■ Selected extract:
Filippo Monteforte/AFP/Getty Images

The scourge of fake news was a novel concern during the 2016 campaign, but the fear that a poorly informed electorate will make ill-advised choices at the voting booth is hardly new. The Founding Fathers worried about what might befall a republic of ignorant citizens. Thomas Jefferson argued that it was essential for America to “educate and inform the whole mass of the people…[t]hey are the only sure reliance for the preservation of our liberty.”

This 200-plus–year-old conjecture finds increasing support in research by economists studying recent elections in both the U.S. and Italy. A National Bureau of Economic Research working paper released in January found that while fake news was unlikely to be a decisive factor in the presidential election overall, less-educated voters were more likely to believe fake news stories (including ones the researchers themselves made up). A recent study by Italian researchers looks at a different threat to voter judgment: the advent of mindless Italian television, which led to a greater vote share for populist parties on both the left and right. Given the American government’s weakening support for public education and our ever-expanding options for mindless distraction, both studies are cause for concern that voters might not be relied on to preserve their liberties or indeed their well-being.

■ Items:
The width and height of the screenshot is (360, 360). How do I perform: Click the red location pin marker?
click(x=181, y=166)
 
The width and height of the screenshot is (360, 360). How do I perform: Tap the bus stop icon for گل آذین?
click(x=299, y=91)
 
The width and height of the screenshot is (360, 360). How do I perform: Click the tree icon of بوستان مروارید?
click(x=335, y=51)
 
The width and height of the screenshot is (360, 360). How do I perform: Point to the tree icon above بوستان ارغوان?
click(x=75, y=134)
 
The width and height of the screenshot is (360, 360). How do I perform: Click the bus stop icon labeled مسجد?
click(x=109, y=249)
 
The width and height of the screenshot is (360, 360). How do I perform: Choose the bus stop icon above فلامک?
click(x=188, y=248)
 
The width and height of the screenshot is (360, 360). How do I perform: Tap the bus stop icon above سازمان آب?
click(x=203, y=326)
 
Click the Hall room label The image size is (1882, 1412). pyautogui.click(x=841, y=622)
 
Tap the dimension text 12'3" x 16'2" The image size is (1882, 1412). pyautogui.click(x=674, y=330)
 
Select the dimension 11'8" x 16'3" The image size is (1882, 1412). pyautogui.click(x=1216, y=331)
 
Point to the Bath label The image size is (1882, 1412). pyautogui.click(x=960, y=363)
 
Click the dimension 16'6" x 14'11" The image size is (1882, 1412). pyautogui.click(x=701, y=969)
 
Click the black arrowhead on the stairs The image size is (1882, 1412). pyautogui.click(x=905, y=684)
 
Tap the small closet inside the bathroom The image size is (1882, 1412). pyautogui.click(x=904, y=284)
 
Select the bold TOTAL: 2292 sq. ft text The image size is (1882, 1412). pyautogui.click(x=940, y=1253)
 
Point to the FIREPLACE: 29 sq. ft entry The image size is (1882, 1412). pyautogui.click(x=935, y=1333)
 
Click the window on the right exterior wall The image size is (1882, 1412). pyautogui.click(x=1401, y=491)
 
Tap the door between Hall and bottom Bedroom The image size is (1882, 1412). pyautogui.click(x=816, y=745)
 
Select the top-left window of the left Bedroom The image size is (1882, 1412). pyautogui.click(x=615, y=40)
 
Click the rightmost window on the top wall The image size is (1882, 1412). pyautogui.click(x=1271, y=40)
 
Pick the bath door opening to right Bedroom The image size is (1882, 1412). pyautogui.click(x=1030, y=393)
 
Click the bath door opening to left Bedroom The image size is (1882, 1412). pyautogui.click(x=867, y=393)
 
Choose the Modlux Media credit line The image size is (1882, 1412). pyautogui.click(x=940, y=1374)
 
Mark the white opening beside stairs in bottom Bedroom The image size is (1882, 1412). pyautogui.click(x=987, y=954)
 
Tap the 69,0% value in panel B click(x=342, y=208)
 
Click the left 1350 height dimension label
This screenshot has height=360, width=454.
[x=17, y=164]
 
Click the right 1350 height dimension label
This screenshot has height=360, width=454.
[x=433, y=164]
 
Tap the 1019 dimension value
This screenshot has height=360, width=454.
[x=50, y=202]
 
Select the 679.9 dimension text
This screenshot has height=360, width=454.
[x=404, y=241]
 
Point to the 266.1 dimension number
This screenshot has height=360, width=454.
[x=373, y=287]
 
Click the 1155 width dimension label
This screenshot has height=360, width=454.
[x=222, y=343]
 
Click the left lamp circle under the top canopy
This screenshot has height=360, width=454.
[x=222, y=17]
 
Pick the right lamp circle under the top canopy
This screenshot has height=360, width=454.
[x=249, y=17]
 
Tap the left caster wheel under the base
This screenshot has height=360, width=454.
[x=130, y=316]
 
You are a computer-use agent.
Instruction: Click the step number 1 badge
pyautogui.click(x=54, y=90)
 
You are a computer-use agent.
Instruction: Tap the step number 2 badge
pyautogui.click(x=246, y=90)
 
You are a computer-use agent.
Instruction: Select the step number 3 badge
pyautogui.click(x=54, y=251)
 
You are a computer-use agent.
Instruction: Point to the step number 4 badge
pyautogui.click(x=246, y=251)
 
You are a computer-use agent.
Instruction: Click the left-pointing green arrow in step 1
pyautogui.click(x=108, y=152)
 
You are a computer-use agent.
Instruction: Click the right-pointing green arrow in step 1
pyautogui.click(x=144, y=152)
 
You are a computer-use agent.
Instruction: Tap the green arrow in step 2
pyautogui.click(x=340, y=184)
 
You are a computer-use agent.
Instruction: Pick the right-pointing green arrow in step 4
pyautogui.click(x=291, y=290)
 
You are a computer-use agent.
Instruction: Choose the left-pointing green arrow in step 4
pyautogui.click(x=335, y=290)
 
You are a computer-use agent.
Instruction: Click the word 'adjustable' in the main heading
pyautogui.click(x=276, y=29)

■ Tasks and exercises:
**A)** According to the article on uninformed voters, which voters were more likely to believe fake news stories?
**B)** Write the next part of the article on uninformed voters, starting after its final sentence.
The entries have no connection to the article on uninformed voters.

■ Results in order:
**A)** Less-educated voters were more likely to believe fake news stories.

**B)**
It’s been widely observed over the past year or so that Silvio Berlusconi is Italy’s Donald Trump: They share a background in business as well as a penchant for theatrics and populist rhetoric. While Trump made (and lost) fortunes in real estate, Berlusconi ran a media empire, including the Mediaset television network, which emerged as the main alternative to the state-run RAI network in the 1980s.

The spread of Mediaset—and its consequences for Italian politics—is the focus of “The Political Legacy of Entertainment TV,” a recent Center for Economic and Policy Research discussion paper by Italian economists Ruben Durante, Paolo Pinotti, and Andrea Tesei. To understand their approach and interpret their findings—particularly for American readers acclimated to the Fox-versus-CNN partisan divisions in network TV—some background on Italian TV is in order. When Mediaset channels first appeared on the scene, their content was devoted exclusively to what might be charitably described as light entertainment. Foreign action dramas (Magnum P.I.) and fluff (Baywatch) featured prominently as did cartoons, soccer games, and domestically produced game shows (often featuring scantily clad women). News content was virtually nonexistent until the 1990s.

As a result, Durante and his co-authors argue, the influence of Mediaset on voters’ decisions necessarily acted through different channels than, say, Fox News bluster and spin. While Fox News aimed to change Americans’ political allegiances, Mediaset was happy simply softening up Italians’ brains.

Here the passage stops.